Copy every one of the following records word for word, changing nothing.

== Data shown

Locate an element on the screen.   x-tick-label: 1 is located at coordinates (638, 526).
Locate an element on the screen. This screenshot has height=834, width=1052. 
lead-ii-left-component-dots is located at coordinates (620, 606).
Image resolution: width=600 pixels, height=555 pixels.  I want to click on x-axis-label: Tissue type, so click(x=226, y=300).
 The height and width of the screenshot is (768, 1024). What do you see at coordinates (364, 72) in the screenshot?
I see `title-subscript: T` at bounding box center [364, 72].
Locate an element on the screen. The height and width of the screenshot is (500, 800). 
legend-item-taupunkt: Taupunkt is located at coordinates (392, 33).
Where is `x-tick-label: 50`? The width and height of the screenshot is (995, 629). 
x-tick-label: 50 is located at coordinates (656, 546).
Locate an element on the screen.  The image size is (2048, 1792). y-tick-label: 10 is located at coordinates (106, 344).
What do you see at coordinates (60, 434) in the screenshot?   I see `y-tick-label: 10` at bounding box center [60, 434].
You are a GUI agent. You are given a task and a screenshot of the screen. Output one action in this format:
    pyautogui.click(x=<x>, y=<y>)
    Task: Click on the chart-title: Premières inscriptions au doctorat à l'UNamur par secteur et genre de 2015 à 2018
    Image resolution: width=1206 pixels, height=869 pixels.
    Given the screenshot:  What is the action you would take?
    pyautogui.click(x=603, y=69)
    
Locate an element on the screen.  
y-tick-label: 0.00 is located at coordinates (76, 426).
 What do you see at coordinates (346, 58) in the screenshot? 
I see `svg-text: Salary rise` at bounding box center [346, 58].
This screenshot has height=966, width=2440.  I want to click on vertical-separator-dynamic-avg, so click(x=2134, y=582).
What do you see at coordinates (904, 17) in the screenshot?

====

**Finished task**
Locate an element on the screen.   x-tick-label: 1 is located at coordinates (638, 526).
Locate an element on the screen. This screenshot has height=834, width=1052. 
lead-ii-left-component-dots is located at coordinates (620, 606).
Image resolution: width=600 pixels, height=555 pixels.  I want to click on x-axis-label: Tissue type, so click(x=226, y=300).
 The height and width of the screenshot is (768, 1024). What do you see at coordinates (364, 72) in the screenshot?
I see `title-subscript: T` at bounding box center [364, 72].
Locate an element on the screen. The height and width of the screenshot is (500, 800). 
legend-item-taupunkt: Taupunkt is located at coordinates (392, 33).
Where is `x-tick-label: 50`? The width and height of the screenshot is (995, 629). 
x-tick-label: 50 is located at coordinates (656, 546).
Locate an element on the screen.  The image size is (2048, 1792). y-tick-label: 10 is located at coordinates (106, 344).
What do you see at coordinates (60, 434) in the screenshot?   I see `y-tick-label: 10` at bounding box center [60, 434].
You are a GUI agent. You are given a task and a screenshot of the screen. Output one action in this format:
    pyautogui.click(x=<x>, y=<y>)
    Task: Click on the chart-title: Premières inscriptions au doctorat à l'UNamur par secteur et genre de 2015 à 2018
    Image resolution: width=1206 pixels, height=869 pixels.
    Given the screenshot:  What is the action you would take?
    pyautogui.click(x=603, y=69)
    
Locate an element on the screen.  
y-tick-label: 0.00 is located at coordinates (76, 426).
 What do you see at coordinates (346, 58) in the screenshot? 
I see `svg-text: Salary rise` at bounding box center [346, 58].
This screenshot has height=966, width=2440.  I want to click on vertical-separator-dynamic-avg, so click(x=2134, y=582).
What do you see at coordinates (904, 17) in the screenshot?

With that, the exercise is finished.